Standard Normal Variate (SNV) Transformation
Overview
Standard Normal Variate (SNV) is a scatter correction technique commonly used in Near-Infrared Spectroscopy (NIRS) and other spectroscopic applications. It normalizes each spectrum (sample) individually to remove multiplicative scatter effects.
Implementation
The StandardNormalVariate class in nirs4all provides a flexible implementation that can work in two modes:
1. Row-wise SNV (Default - Spectroscopy Standard)
By default, SNV operates row-wise (axis=1), which is the standard approach in spectroscopy. Each spectrum (row) is centered and scaled independently:
from nirs4all.operators.transforms import StandardNormalVariate
import numpy as np
# Example spectral data (3 samples, 5 wavelengths)

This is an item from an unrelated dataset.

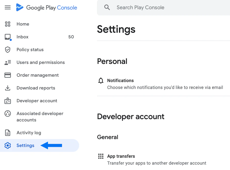
Task: Select the Developer account badge icon
Action: (8, 101)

X = np.array([[1, 2, 3, 4, 5],
[10, 20, 30, 40, 50],
[100, 200, 300, 400, 500]], dtype=float)
# Apply SNV (row-wise by default)
snv = StandardNormalVariate()
X_transformed = snv.fit_transform(X)
# Each row now has mean≈0 and std≈1
Formula (per sample):
SNV(x) = (x - mean(x)) / std(x)
2. Column-wise SNV (Like StandardScaler)
You can also apply SNV column-wise (axis=0), which makes it equivalent to sklearn’s StandardScaler:
# Apply SNV column-wise
snv_colwise = StandardNormalVariate(axis=0)
X_transformed = snv_colwise.fit_transform(X)
# Each column now has mean≈0 and std≈1
Parameters
axis (int, default=1): Axis along which to compute mean and standard deviation
axis=1: Row-wise (default, standard SNV for spectroscopy)axis=0: Column-wise (equivalent to StandardScaler)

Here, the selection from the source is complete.